Preccupa la grande quantità di ghiaia accumulata nei torrenti Maè e Prampera

Come sinergie scientifiche, tecniche e amministrative hanno contribuito ad elaborare un progetto per garantire la sicurezza nel comune di Zoldo dopo l’alluvione del 1966, un simile approccio sarebbe auspicabile per sistemare i danni provocati da Vaia, soprattutto agli alvei dei fiumi.
Il Comune di Val di Zoldo, con il sindaco Camillo De Pellegrin ha già scritto a Regione, Provincia e Genio civile per sollecitare l’attenzione di questi enti sulla situazione creatasi sui torrenti Maè e Prampera «pieni di ghiaia, tanto da preoccupare non poco in caso di un eventuale fenomeno simile a quello che ci ha colpiti nell’ottobre 2018», precisa De Pellegrin che ci tiene a sottolineare come «ad oggi molti sono stati gli interventi eseguiti nel nostro territorio da parte di Regione e Provincia, che ringrazio vivamente, per sistemare i danni di Vaia.
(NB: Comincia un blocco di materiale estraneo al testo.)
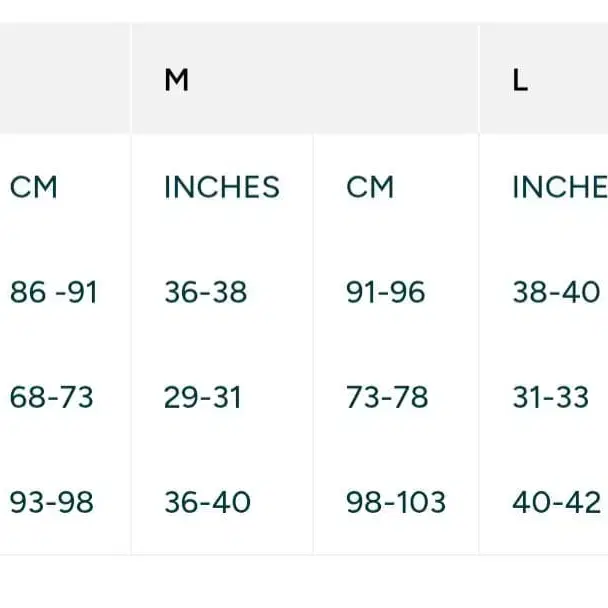Select the 40-42 inches cell

pos(556,502)
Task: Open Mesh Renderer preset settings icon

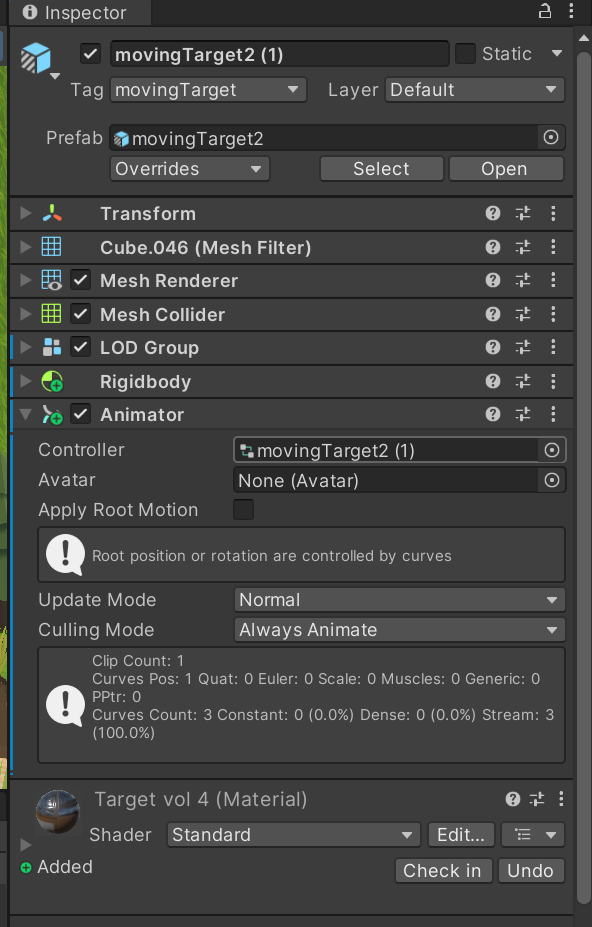Action: tap(523, 280)
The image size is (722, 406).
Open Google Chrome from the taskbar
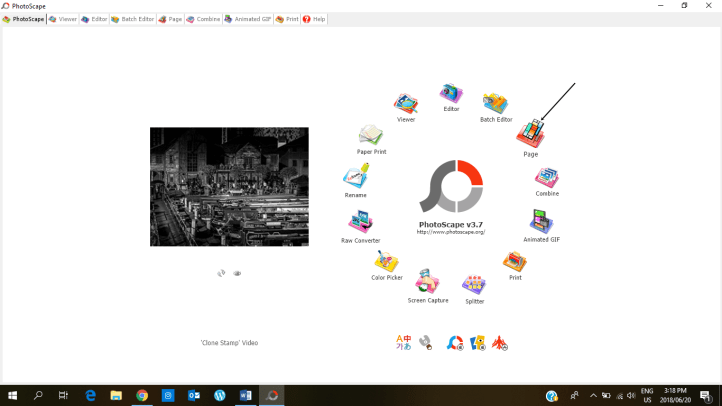pos(142,396)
Ma come ho avuto modo di dire, anche durante i sopralluoghi, ci preoccupa molto l’accumulo di ghiaia nel letto di questi fiumi che, in tempi non troppo lontani, come nell’alluvione del 1966, hanno devastato la valle zoldana».
Memore di quanto accaduto 53 anni fa, il primo cittadino ha provveduto a consultare i protagonisti di quei tempi, tra cui il professor Lucio Ubertini, e Renzo Scussel ex sindaco di Forno di Zoldo in anni più recenti, per chiedere consiglio su cosa sarebbe meglio fare e come muoversi. «Ho voluto consultare queste persone che conosco personalmente e che hanno seguito passo dopo passo la ricostruzione e la messa in sicurezza del paese dopo l’alluvione, per capire come si è agito allora e se, eventualmente, quel sistema messo in atto in quegli anni, che ha dimostrato la sua validità sotto la furia di Vaia limitando i danni, può essere utilizzato anche ora o se ci sono delle soluzioni diverse da mettere in atto».
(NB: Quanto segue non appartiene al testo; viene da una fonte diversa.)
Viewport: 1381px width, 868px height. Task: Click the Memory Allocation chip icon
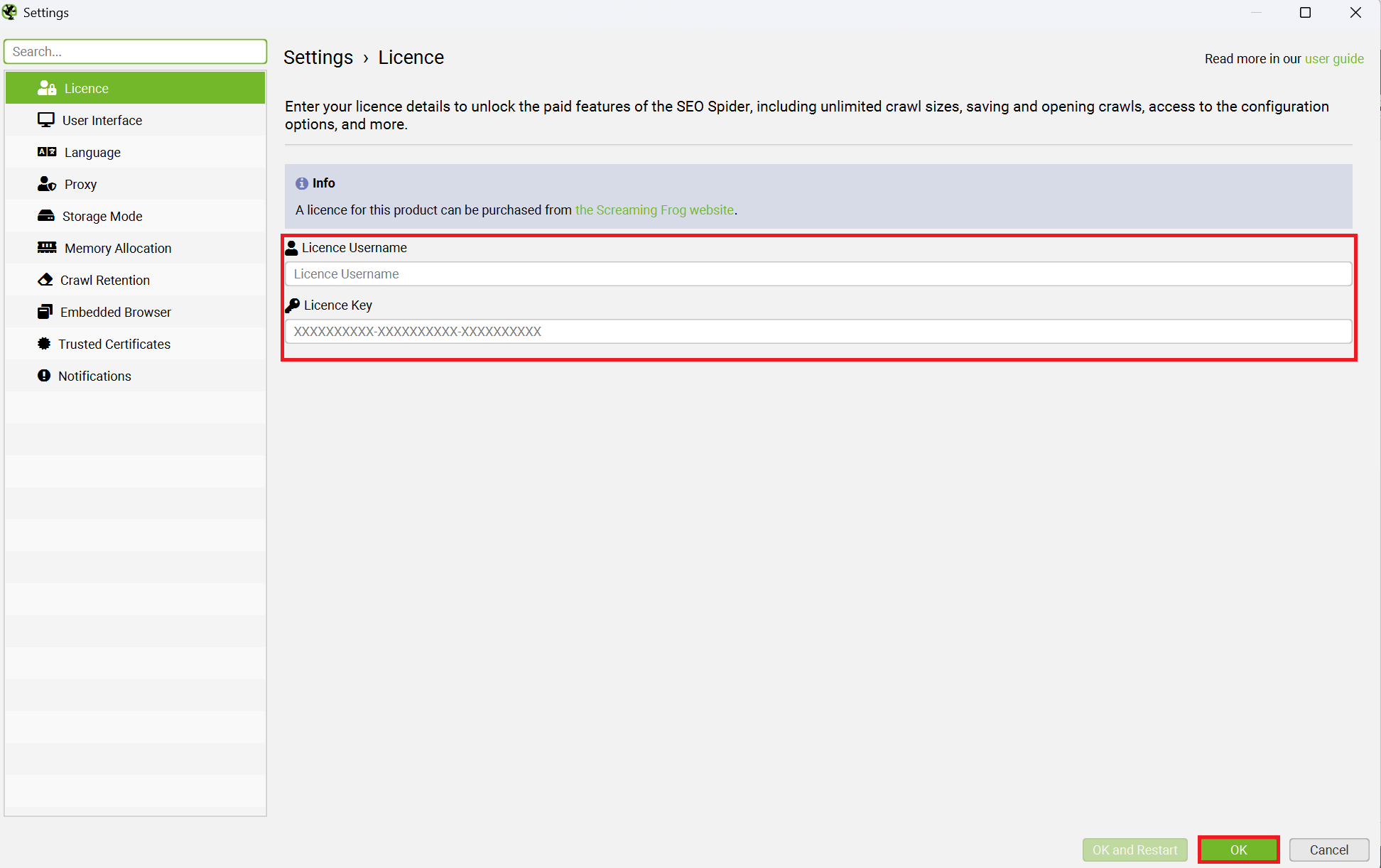47,248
All’epoca a chiedere aiuto al professor Ubertini a Perugia erano andati i sindaci di Forno di Zoldo, Zoldo Alto e Zoppè di Cadore insieme alla Comunità montana dell’area. Un lavoro di squadra per una visione d’insieme del problema.
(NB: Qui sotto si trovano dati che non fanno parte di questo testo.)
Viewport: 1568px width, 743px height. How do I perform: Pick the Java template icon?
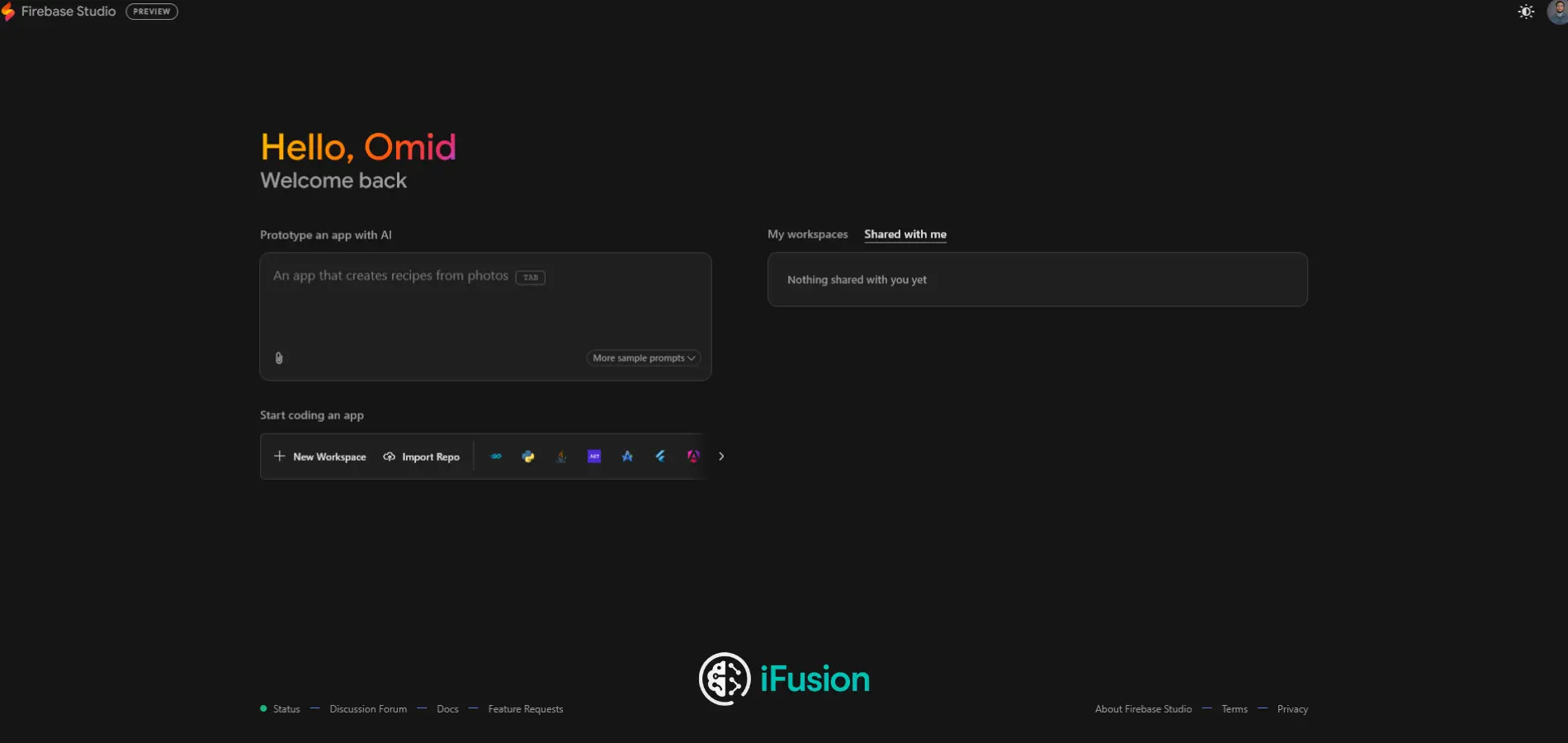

Secondo delle stime approssimative, sarebbero 150 mila i metri cubi di ghiaia accumulatisi lungo i corsi d’acqua dopo Vaia e che vanno rimossi. «Il problema è l’accumulo nel torrente Maè», dice Scussel, che ha visto la conclusione dell’opera post 1966, «se si attraversa il ponte che porta all’Insonnia, è possibile vedere quanto materiale si sia depositato. Per fortuna il bacino realizzato a monte dopo l’alluvione è servito durante Vaia, ma ora è pieno e va svuotato, per garantire il normale flusso dell’acqua e per scongiurare disastri in presenza di piene».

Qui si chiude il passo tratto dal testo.